Kabupaten Tangerang, HALOBANTEN.COM – Dalam upaya mengatasi masalah produksi sampah plastik diperlukan metode penyelesaian yang baik. Tidak hanya dengan membuat Undang-Undang dan Peraturan terkait larangan penggunaan plastik saja, namun harus ada gebrakan yang lebih baik itu semua.
Sinar Mas Land memberikan solusi inovatif dalam mengatasi masalah sampah plastik ini.
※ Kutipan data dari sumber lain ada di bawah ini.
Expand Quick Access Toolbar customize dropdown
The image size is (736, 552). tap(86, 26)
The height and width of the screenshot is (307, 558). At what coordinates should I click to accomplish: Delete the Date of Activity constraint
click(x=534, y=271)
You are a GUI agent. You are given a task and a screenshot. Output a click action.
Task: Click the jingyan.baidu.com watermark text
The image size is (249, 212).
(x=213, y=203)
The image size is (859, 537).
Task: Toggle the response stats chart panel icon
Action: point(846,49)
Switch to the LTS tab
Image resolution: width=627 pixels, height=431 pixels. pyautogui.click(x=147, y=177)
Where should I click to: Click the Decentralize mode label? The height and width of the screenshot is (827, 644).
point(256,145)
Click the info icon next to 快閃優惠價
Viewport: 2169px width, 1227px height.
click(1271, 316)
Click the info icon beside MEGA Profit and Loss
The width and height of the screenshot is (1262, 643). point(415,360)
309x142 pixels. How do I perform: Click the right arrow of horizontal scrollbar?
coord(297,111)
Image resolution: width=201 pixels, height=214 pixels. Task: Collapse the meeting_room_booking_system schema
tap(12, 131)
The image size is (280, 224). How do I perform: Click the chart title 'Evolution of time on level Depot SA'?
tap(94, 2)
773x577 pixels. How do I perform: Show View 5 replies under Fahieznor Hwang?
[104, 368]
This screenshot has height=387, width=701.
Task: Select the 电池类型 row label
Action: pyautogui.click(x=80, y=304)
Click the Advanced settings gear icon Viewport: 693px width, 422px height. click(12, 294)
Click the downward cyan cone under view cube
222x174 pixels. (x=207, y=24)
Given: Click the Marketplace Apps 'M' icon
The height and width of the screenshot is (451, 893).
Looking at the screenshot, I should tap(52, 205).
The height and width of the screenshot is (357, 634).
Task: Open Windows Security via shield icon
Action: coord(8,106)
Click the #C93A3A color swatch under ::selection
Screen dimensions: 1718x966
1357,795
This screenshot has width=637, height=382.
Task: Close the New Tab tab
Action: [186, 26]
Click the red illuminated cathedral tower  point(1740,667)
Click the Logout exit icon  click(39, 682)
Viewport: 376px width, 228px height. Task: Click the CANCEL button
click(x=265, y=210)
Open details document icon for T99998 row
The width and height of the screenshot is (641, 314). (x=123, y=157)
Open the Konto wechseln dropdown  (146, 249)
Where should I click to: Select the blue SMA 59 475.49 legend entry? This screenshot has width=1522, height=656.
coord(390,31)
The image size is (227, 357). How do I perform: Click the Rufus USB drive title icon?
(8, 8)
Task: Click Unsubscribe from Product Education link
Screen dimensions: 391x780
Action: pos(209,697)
Dengan menggandeng PT Chandra Asri Petrochemical Tbk (Chandra Asri Group), Sinar Mas Land mengembangkan infrastruktur berbasis ekonomi sirkular melalui penerapan aspal plastik di Kawasan BSD City.
Di akhir 2023, Sinas Mas Land dan Chandra Asri Group sukses menyelesaikan proyek pembangunan jalan aspal berbahan dasar campuran plastik kresek sepanjang 8,6 kilometer di kawasan BSD City, tepatnya di Jalan BSD Raya Barat, Kecamatan Pagedangan Kabupaten Tangerang, Banten.
Pembangunan jalan aspal sepanjang itu setara dengan memanfaatkan 164,2 juta lembar plastik kresek atau setara dengan mengalihkan 410,57 ton sampah plastik kresek dari Tempat Pembuangan Akhir (TPA) sampah.
Pembangunan aspal berbahan campuran plastik ini menjadikan kawasan BSD sebagai township pertama di Indonesia.
Pj Bupati Tangerang Andi Ony menghadiri langsung acara peresmian penggunan aspal berbahan plastic tersebut pada Rabu (13/12/2023).
Andi Ony mengaku kagum dan mengapresiasi pembangunan aspal berbahan plastik ini. Menurutnya, penggunaan aspal berbahan plastik ini merupakan suatu terobosan dan inovasi yang baru dari Kementerian PUPR bekerjasama dengan Perusahaan Chandra Asri dan Sinar Mas Land.
“Sejujurnya, selama ini saya baru kali ini mendengar dan melihat langsung ada jalan aspal yang dibangun dari bahan campuran plastik. Suatu kehormatan bagi Kabupaten Tangerang dijadikan sebagai contoh oleh Kementerian PUPR untuk melaksanakan program ini,” ungkap Andi Ony.
Direktur Bina Teknis Jalan dan Jembatan Kementerian PUPR, Yudha Handita Pandjiriawan mengatakan, Kementerian PUPR telah meneliti aspal plastik pada 2017 lalu. Pihaknya mengapresiasi Chandra Asri Group dan Sinar Mas Land karena sudah mulai mengaplikasikannya.
“Saat ini Sinar Mas Land dan Chandra Asri Group berkolaborasi membangun aspal dari bahan campuran plastik. Ini bisa menjadi proyek percontohan bagi perusahaan-perusahaan properti lainnya di Indonesia, dengan begitu, persoalan sampah plastik bisa kita selesaikan bersama,” ujarnya.
Managing Director President Office Sinar Mas Land Dony Martadisata mengatakan, penanganan limbah plastik di Indonesia merupakan salah satu permasalahan yang membutuhkan soslusi terstruktur.
Sinar Mas Land sendiri telah berkomitmen untuk mendukung upaya pelestarian lingkungan. Melalui kolaborasi dengan Chandra Asri Group ini, pihaknya membangun jalan aspal dari bahs plastic kresek.
“Penerapan aspal berbahas dasar campuran plastik kresek ini bukan hanya sekadar inovasi teknologi semata, tetapi juga untuk mendukung pengembangan infrastruktur yang ramah lingkungan di Indonesia,” kata Dony.
Dia berharap inovasi ini juga bisa memberdayakan masyarakat lokal dalam membangun model ekonomi sirkular yang berdampak positif.
Direktur Legal, External Affairs & Circular Economy Chandra Asri Group Edi Rivai menambahkan, pihaknya berkomitmen untuk turut serta menyelesaikan permasalahan sampah plastik melalui konsep ekonomi sirkular.
“Salah satu upayanya yaitu dengan menginisiasi penggunaan limbah plastik sebagai campuran aspal,” tambah Edi Rivai.
Kesuksesan proyek aspal plastik di BSD Pagedangan Kabupaten Tangerang ini sekaligus menegaskan kembali bahwa setiap pemangku kepentingan memiliki peranan penting dalam menyelesaikan permasalahan sampah plastik di Indonesia.